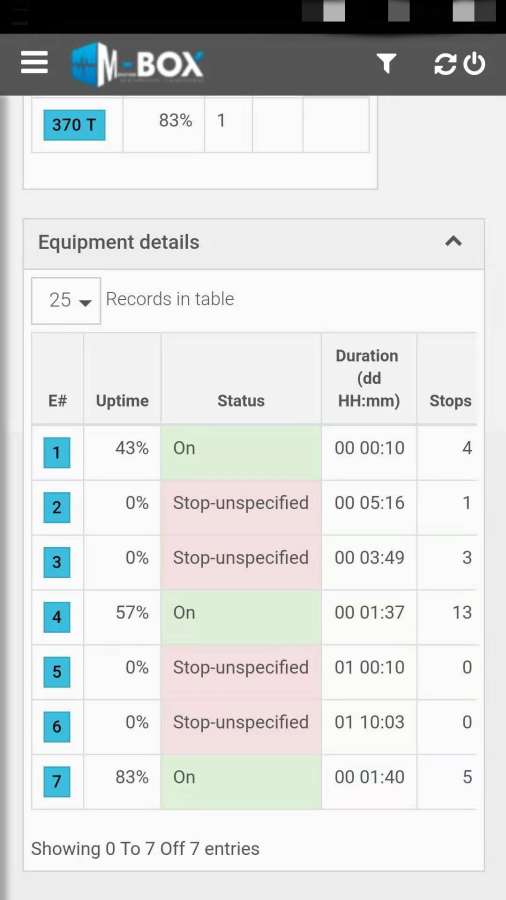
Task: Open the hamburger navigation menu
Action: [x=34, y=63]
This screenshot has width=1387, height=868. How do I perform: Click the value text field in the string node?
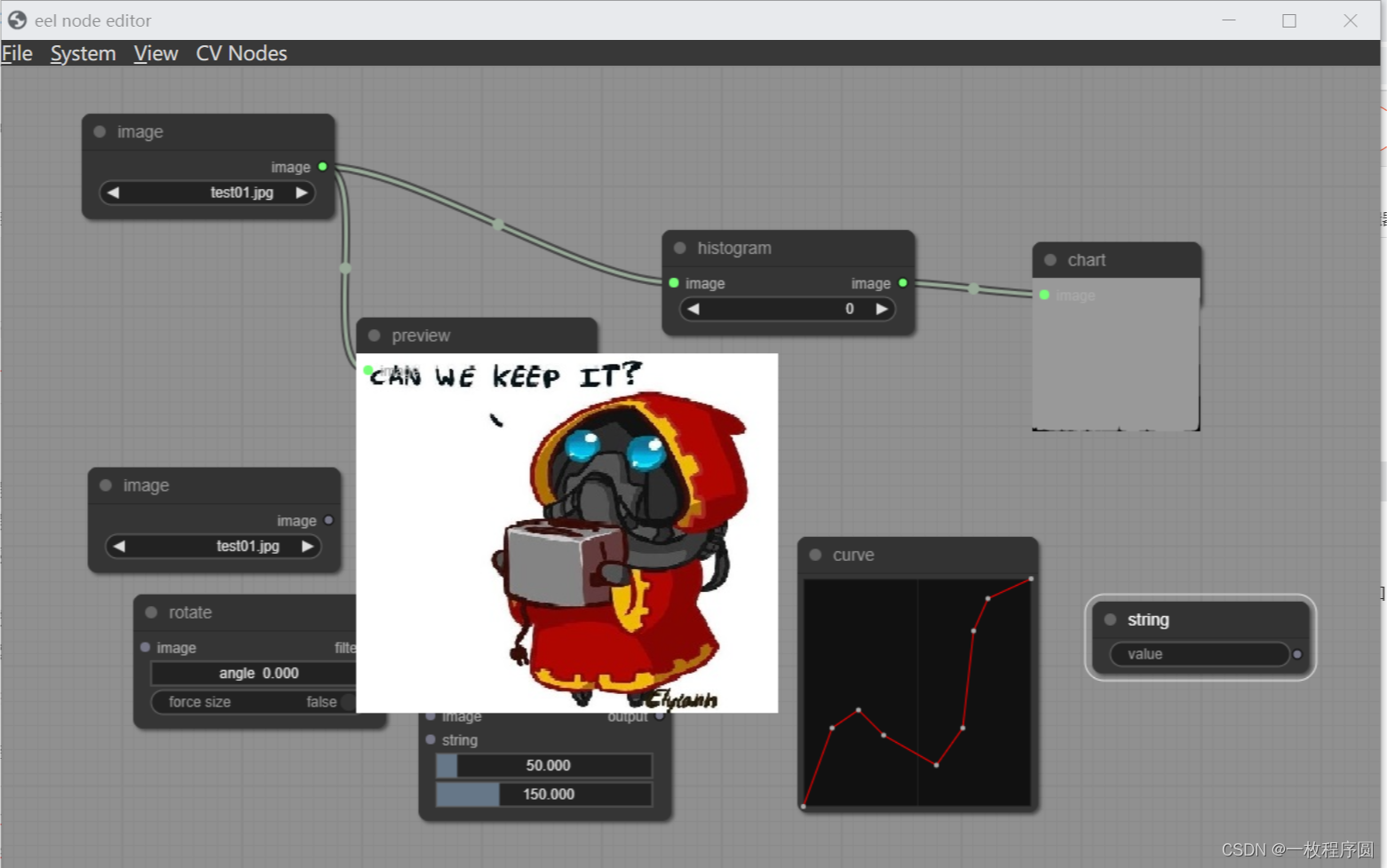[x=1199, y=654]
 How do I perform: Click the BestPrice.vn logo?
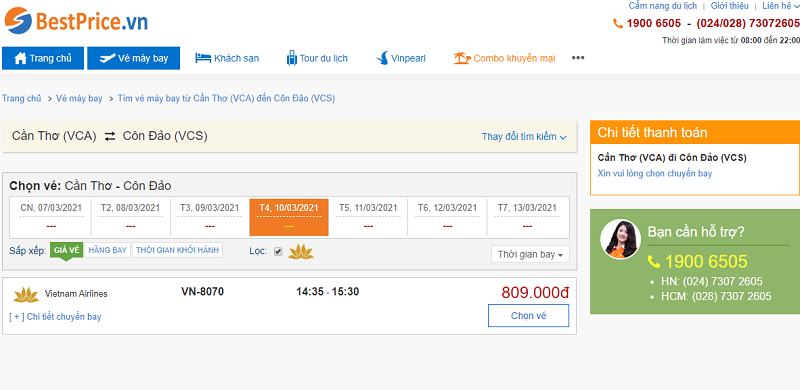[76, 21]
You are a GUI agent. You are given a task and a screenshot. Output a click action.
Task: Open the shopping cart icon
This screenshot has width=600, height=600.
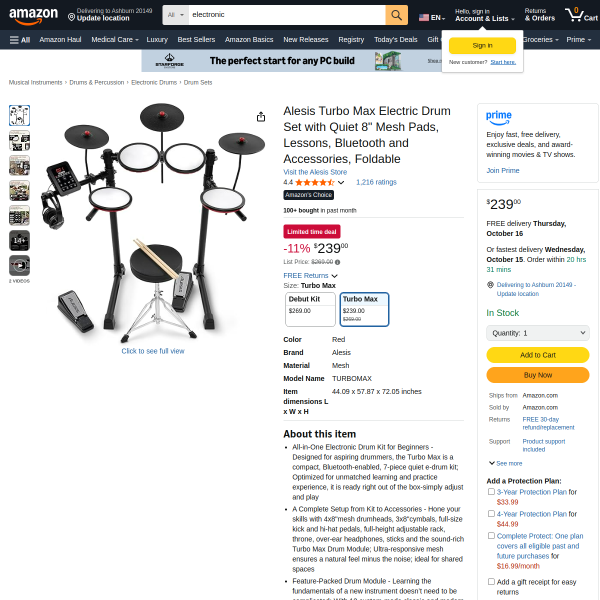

================

:: 指令 ::
请将数据中自包含“How do I perform: Click the BestPrice.vn”的那一行起、至数据末尾止的各行原样返回，首尾两行均须包括在内，但答案中不得包含图片。

:: 书面答复 ::
 How do I perform: Click the BestPrice.vn logo?
[76, 21]
You are a GUI agent. You are given a task and a screenshot. Output a click action.
Task: Open the shopping cart icon
This screenshot has width=600, height=600.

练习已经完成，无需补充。